Lunar Shadow - The Smokeless Fires
(2019) - heavy metal - Label : Cruz Del Sur Music



The Smokeless Fires est une sortie étonnante en 2019. En effet, l’album porte en lui une très forte connotation heavy des années soixante-dix. Le fait qu’il soit le fruit d’un groupe allemand qui parle de science-fiction ne change rien à l’affaire, on attend plus ce type de son de nos jours. Corollaire, on ne veut plus de ce genre d’album en 2019 ?

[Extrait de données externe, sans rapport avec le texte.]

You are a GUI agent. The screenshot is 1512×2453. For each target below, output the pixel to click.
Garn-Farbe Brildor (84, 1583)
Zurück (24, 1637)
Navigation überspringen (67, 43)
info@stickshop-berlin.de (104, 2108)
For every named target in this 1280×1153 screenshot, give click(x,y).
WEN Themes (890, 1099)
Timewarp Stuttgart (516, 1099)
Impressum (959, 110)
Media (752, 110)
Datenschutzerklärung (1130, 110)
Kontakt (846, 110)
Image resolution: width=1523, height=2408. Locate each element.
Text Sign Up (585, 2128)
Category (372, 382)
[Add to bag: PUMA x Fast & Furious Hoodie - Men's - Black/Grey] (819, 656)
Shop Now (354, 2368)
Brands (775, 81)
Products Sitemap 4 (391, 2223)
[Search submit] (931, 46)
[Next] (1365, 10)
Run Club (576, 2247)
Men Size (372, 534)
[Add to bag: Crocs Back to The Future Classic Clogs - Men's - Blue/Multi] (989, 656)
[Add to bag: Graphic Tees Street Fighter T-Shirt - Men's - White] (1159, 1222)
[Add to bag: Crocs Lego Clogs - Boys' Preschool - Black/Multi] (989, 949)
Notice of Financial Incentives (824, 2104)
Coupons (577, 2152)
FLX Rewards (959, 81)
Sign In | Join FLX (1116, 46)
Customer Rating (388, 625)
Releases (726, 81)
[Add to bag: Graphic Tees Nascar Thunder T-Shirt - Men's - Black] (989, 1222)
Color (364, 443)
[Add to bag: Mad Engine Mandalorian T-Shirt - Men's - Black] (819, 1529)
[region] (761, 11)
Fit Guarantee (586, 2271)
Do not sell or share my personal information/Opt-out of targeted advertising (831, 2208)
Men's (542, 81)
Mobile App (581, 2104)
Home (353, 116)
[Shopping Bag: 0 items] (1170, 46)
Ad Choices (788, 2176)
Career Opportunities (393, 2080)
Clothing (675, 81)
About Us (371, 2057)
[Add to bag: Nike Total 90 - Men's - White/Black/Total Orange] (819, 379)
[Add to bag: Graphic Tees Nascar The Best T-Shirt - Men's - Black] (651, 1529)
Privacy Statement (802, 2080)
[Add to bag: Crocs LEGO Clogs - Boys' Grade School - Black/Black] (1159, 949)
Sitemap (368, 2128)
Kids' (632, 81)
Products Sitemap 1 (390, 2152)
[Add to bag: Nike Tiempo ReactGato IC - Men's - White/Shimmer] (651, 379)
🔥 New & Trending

Fort heureusement, la réponse à une telle question ne saurait être uniquement basée sur le caractère contemporain d’un disque. De toute façon, si c’était le cas, jamais AC/DC n’aurait continué à avoir du succès après 1980… Et puis Lunar Shadow glisse des pointes de modernité dans ses chansons. Que fait ce mini blast sur "Conajohara No More" ? Et ces rythmiques proches du thrash, est-ce vraiment années soixante-dix ? Même l’idiot du village répondra que non. Cependant les fondamentaux ne sont surtout pas oubliés : riffs entraînants, solos débordants de notes, des tappings à la Van Halen et, globalement, mise en avant des guitares bien comme il faut. En soi, c’est limite rétro. Néanmoins  cela n’empêche pas la basse de se faire une discrète place et d’abreuver en lignes délectables.
Le côté science-fiction se retrouve dans le son presque spatial des guitares. Lointaines malgré leur prépondérance dans le mix (paradoxal n’est-il pas ?), elles pourraient servir de B.O. à un Star Trek. Au moins ce serait un épisode fun. Mais ce qui importe le plus sur n’importe quel album de heavy, ce sont bien les riffs et la trépidation provoquée par les chansons. Et on est servi madame, monsieur. Chaque piste s’affiche telle une déclaration d’amour au heavy bien fait et au headbanging. Lorsqu’une sortie provoque ce type de réaction, particulièrement dans le heavy, on peut dire qu’on touche au but. Comme les solos jouent parfaitement leur rôle de catalyseurs des qualités de la musique, c’est sans fausse note que The Smokeless Fires déroule. Ajoutez à ceci un chant agréable dans sa relative monotonie, comme légèrement… décharné.


Ben oui, en 2019 il est encore possible de faire des albums de heavy qui sonnent vieux (ça on le savait) et moderne (ça on le savait moins). Donc on prend la nouvelle avec l’entrain de rigueur, et on se passe The Smokeless Fires dès qu’on a besoin d’un remontant.